═════ AUSGEWÄHLTER TEXT

Krankenhaus hier kein öffentlicher Auftraggeber

Die Vergabekammer Thüringen wies diesen Nachprüfungs-antrag als unzulässig zurück, da es sich bei dem Kranken-hausbetreiber nicht um einen öffentlichen Auftraggeber im Sinne des § 99 GWB handele und damit der personelle Anwendungsbereich des 4. Teiles des GWB insoweit nicht eröffnet sei.             

Zunächst stelle der Krankenhausbetreiber als gemeinnützige GmbH eine juristische Person des privaten Rechts dar, die grundlegend zu dem besonderen Zweck gegründet worden sei, eine im Allgemeininteresse liegende Aufgabe zu erfüllen. Ferner sei auch die Nichtgewerblichkeit dieser Aufgabenerfüllung gegeben, da bei Gesamtbetrachtung aller Umstände des Einzelfalles davon ausgegangen werden könne, dass der Krankenhausbetrieb ganz oder zumindest teilweise außerhalb normaler Marktmechanismen operiere. Dafür spricht nach Auffassung der Vergabekammer insbesondere, dass der Krankenhausbetreiber im Landkreis beinahe allein die stationäre Krankenhausversorgung der dort lebenden Bewohner übernehme, ohne jedoch dabei in einem nennenswerten Wettbewerb mit anderen Krankenhäusern zu stehen. Überdies spiele die Verfolgung privatwirtschaftlicher Gewinnerzielungsabsichten nach Angaben im Gesellschaftervertrag für den Krankenhausbetreiber keine Rolle, auch die Realisierung kirchlicher Zwecke sei lediglich ein
Neben-, nicht aber das Hauptziel der GmbH. Insoweit sei der Anwendungsbereich des § 99 GWB zunächst eröffnet.

══════════
═════ BEREITGESTELLTE DATEN

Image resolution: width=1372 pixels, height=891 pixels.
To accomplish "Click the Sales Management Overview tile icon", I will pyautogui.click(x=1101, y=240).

══════════

#### ARBEITSAUFTRAG:
Welche Rechtsform hat der Krankenhausbetreiber laut dem ausgewählten Text?

#### MUSTERLÖSUNG:
Er ist eine gemeinnützige GmbH.